Your answer should hold exactly the lines beginning with the one that contains "Task: Open @iPopBase" and ending with the last line of the material, both included. Leave every picture out.
-- Opening Marker --
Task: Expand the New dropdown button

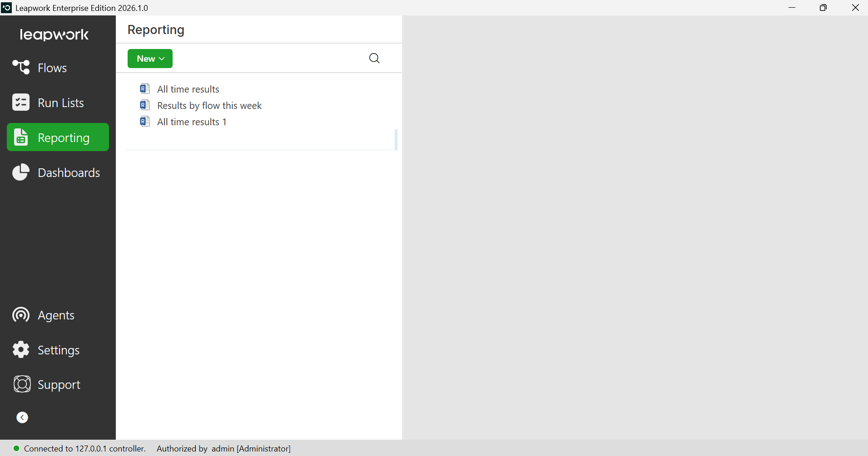Action: point(150,59)
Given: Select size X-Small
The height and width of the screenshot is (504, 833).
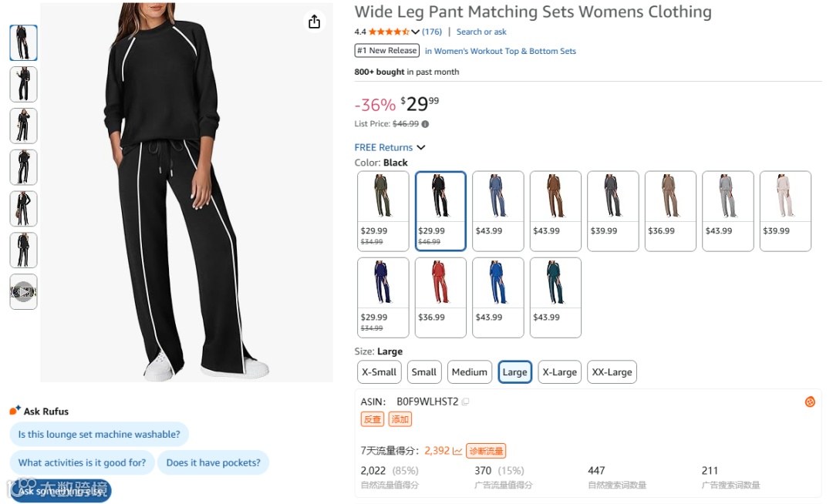Looking at the screenshot, I should click(379, 372).

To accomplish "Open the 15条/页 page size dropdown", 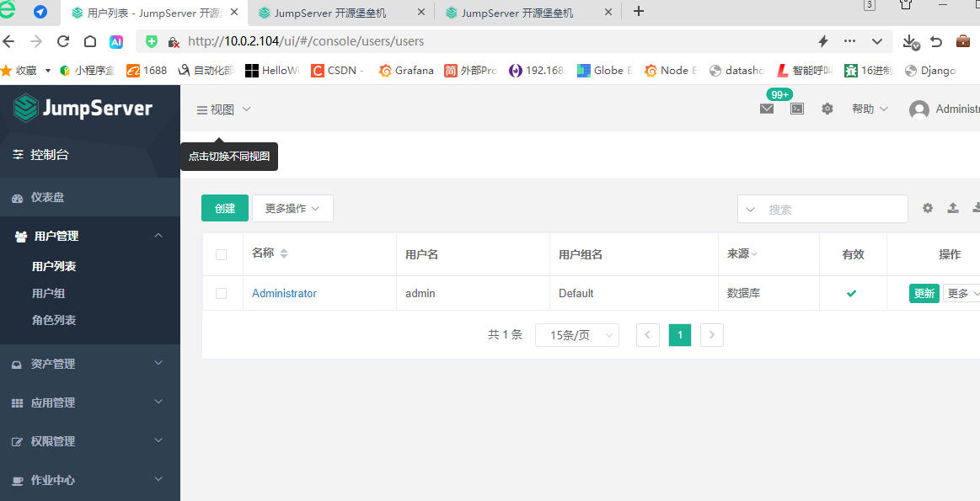I will coord(577,334).
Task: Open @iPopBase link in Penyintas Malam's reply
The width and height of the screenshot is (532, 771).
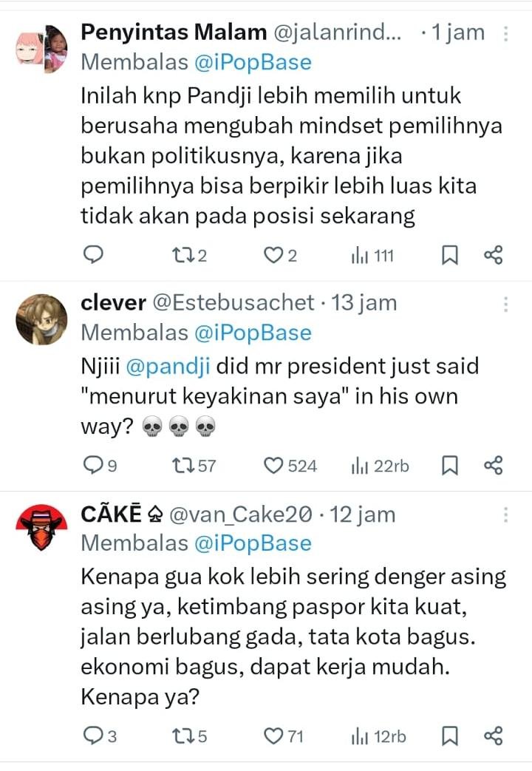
-- Closing Marker --
** SOLUTION TO THIS EXERCISE **
Task: Open @iPopBase link in Penyintas Malam's reply
The width and height of the screenshot is (532, 771).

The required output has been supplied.